How does run-on of developmental processes contribute to ageing?

Year of award: 2024

Grantholders

  • Dr Nathan Woodling

    University of Glasgow, United Kingdom

Project summary

This project aims to enable therapies for healthy ageing by using our established Drosophila discovery platform for genes that coordinate development while also having detrimental effects in later life. Age-associated multimorbidity is the costliest health challenge to the wellbeing of the global ageing population, thus we need therapies aimed at the biology of ageing. To enable focused therapy development, we need to identify the tissues and molecular mechanisms by which known signalling pathways modulate healthy ageing across animals, and to discover additional pathways for new therapeutic repertoires. This project will combine Drosophila genetics with assays of longevity and functional decline to address these needs.

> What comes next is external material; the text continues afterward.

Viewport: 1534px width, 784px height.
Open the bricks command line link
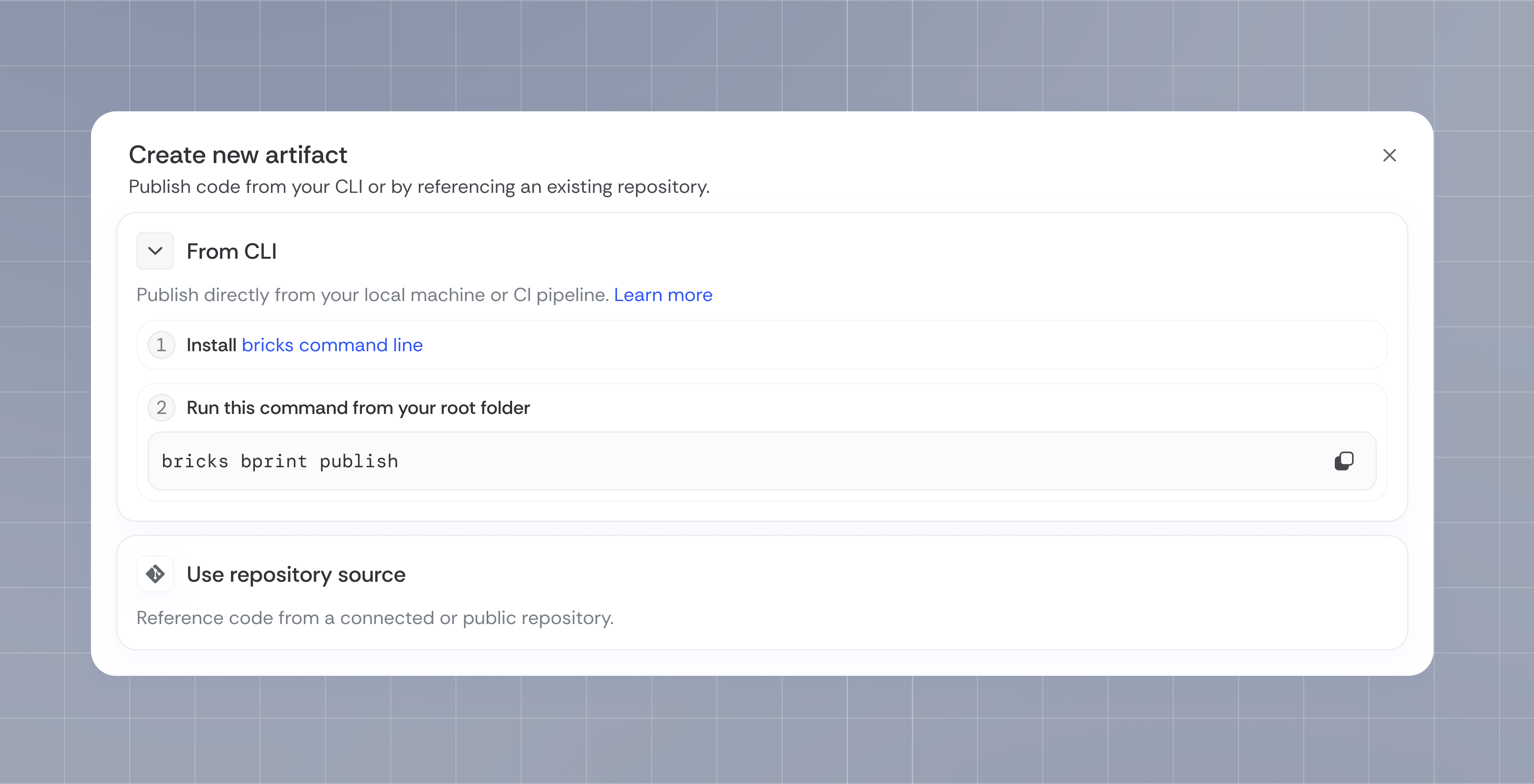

In Aim 1, we will genetically inhibit receptor tyrosine kinases (RTKs) with distinct tissue expression patterns to identify key tissues modulating healthy ageing. In Aim 2, we will characterise age-related protein aggregation and autophagy as a potential anti-ageing mechanism downstream of RTK inhibition. In Aim 3, we will genetically inhibit non-RTK signalling pathways with evolutionarily conserved roles in development to identify additional signalling pathways that can modulate healthy ageing. Ultimately, we will disseminate our findings to researchers working in mammalian models as the next stage of the pipeline towards therapies aimed at the biology of ageing.